The two values I pass to max method there are:
maxProduct, when we consider last element as a part of product.
maxProduct, when we don't consider it as a part of product.
count contains the number of element we want to consider. Here 3.
For count == 1, we have to find maximum of 1 element from array. That means, we have to use maximum array element.
If toIndex - fromIndex + 1 < count, means, there are not enough elements in the array between those indices.
I've an intuition that, the first if condition is one of the reason of failure. Because, it is only considering maximum element from an array, while the maximum product may comprise of negative numbers too. But I don't know how to take care of that.
The reason I'm using Dynamic Programming is that I can then generalize this solution to work for any value of count.

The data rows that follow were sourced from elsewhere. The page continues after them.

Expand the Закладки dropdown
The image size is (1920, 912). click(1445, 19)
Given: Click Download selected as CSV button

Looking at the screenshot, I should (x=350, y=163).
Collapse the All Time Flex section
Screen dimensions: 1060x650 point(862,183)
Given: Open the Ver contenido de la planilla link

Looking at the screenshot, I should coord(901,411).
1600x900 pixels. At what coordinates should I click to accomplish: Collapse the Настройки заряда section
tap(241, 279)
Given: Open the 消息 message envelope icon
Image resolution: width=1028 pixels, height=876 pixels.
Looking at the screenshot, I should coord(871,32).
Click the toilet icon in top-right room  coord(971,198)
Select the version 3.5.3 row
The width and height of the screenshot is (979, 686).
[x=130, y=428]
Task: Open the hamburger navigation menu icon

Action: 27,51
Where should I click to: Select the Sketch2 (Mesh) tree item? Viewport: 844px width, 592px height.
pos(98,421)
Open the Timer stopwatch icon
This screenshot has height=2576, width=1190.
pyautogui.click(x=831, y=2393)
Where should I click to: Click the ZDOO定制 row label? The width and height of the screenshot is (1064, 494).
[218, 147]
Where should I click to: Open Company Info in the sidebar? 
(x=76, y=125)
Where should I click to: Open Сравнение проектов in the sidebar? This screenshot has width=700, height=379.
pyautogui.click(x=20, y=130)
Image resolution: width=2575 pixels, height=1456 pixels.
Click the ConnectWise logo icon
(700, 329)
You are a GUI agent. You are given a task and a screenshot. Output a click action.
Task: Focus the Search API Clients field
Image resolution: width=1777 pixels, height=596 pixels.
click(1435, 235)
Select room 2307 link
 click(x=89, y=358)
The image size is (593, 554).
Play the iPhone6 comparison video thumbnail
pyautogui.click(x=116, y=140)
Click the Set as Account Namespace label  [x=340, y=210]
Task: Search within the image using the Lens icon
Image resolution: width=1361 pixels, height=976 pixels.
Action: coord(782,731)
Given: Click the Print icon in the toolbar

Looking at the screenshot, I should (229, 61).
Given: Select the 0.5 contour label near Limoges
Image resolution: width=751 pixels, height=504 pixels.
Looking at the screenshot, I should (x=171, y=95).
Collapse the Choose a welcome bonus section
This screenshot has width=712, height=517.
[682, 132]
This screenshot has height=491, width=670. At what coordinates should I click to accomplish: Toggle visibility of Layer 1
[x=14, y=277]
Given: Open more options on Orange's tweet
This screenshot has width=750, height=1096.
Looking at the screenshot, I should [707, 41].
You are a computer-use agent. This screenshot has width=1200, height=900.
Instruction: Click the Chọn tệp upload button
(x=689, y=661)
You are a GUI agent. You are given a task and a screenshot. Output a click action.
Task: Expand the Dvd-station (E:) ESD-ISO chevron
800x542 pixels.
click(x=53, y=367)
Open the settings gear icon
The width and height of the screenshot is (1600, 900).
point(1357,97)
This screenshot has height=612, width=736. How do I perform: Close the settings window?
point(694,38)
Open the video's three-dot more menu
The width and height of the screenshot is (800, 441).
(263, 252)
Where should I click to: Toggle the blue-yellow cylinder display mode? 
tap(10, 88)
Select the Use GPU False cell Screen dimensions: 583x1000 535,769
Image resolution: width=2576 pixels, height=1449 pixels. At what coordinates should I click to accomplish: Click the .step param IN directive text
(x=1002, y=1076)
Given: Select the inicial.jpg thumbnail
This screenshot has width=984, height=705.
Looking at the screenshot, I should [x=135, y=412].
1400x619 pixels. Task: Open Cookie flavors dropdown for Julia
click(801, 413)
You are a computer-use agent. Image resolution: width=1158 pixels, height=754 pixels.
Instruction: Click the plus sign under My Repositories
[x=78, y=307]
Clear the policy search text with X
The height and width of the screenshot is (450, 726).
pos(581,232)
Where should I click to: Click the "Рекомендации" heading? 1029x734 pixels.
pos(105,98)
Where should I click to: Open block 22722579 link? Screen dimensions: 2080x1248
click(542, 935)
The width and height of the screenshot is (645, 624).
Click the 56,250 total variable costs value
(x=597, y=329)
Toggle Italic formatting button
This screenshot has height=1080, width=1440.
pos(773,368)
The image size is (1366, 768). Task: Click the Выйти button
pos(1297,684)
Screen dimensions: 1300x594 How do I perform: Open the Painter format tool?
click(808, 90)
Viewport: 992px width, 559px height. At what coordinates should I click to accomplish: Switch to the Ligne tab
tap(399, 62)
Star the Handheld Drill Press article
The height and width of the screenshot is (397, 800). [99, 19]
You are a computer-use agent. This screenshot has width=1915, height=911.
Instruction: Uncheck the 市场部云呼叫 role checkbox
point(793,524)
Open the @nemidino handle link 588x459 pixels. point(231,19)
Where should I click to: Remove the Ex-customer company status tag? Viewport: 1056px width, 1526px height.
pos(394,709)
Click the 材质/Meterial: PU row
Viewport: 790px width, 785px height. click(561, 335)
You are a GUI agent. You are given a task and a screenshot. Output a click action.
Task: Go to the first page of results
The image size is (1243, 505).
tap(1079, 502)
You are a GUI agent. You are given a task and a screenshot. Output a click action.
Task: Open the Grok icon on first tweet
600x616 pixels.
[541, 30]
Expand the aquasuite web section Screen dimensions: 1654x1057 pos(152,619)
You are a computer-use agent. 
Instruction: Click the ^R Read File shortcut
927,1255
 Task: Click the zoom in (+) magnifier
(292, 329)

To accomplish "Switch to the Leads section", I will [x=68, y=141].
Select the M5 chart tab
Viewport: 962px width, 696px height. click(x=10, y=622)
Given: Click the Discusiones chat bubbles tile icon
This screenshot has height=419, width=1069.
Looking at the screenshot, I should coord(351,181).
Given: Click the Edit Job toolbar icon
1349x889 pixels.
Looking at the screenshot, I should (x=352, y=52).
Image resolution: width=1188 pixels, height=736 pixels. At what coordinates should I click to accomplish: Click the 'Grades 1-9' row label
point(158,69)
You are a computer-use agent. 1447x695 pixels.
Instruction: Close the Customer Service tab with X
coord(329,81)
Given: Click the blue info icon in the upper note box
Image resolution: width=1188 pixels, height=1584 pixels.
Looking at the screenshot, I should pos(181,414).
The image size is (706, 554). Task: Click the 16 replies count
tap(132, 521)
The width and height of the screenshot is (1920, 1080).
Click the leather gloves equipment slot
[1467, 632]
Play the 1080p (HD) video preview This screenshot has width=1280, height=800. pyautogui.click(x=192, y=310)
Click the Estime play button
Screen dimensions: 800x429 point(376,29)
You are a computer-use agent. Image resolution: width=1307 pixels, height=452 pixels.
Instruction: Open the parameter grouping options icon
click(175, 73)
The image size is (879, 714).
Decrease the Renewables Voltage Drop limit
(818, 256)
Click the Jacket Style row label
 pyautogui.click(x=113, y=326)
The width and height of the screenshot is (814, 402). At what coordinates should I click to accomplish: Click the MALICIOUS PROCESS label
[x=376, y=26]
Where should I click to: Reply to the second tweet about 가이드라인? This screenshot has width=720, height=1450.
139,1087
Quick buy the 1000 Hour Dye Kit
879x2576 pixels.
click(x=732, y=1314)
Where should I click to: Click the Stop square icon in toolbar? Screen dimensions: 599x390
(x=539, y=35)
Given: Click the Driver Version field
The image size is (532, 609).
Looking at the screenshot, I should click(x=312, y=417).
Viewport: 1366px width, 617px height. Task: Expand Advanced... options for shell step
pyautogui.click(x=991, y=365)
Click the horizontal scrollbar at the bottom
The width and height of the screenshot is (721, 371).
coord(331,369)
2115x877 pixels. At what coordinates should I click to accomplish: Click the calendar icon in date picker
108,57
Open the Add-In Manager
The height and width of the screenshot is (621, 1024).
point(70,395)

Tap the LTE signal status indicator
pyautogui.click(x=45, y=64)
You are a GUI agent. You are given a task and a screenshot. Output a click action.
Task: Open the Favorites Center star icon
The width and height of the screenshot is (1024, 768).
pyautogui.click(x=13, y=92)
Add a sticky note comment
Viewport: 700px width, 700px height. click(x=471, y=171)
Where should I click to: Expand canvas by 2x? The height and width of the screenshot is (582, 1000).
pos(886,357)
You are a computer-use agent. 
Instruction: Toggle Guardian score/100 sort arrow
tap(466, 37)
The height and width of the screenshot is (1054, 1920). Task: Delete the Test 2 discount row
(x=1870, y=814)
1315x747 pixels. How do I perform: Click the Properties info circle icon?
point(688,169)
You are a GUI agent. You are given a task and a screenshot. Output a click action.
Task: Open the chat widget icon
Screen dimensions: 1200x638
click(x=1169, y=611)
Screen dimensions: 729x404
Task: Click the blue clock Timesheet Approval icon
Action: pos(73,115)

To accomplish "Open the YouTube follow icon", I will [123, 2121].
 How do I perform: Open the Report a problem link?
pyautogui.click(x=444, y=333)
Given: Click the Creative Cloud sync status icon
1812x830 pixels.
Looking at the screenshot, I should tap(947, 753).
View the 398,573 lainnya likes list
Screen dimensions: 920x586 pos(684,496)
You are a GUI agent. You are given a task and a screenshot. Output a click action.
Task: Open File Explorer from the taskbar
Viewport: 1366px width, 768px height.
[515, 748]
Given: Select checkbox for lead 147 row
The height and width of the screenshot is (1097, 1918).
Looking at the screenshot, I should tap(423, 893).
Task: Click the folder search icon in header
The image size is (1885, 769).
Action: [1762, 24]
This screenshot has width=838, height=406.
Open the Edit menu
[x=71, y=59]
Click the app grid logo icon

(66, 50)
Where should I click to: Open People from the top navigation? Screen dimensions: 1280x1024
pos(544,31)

Of course, if someone have any better approach, even for count = 3, I welcome the suggestion (I would want to avoid sorting the array, as that will be another O(nlogn) at the least).

Sort the given array in ascending order and you have to take the maximum of these cases
to get the answer..
product of last 3 numbers in sorted array
Product of first two and last number in the sorted array

For count=3, your solution will have 1 of 3 forms:
The 3 largest positive values (assuming there ARE 3 positive values)
The largest positive value and the 2 smallest negative values (assuming there IS a positive value)
The 3 least negative values
Each of which can be solved a lot easier than using DP.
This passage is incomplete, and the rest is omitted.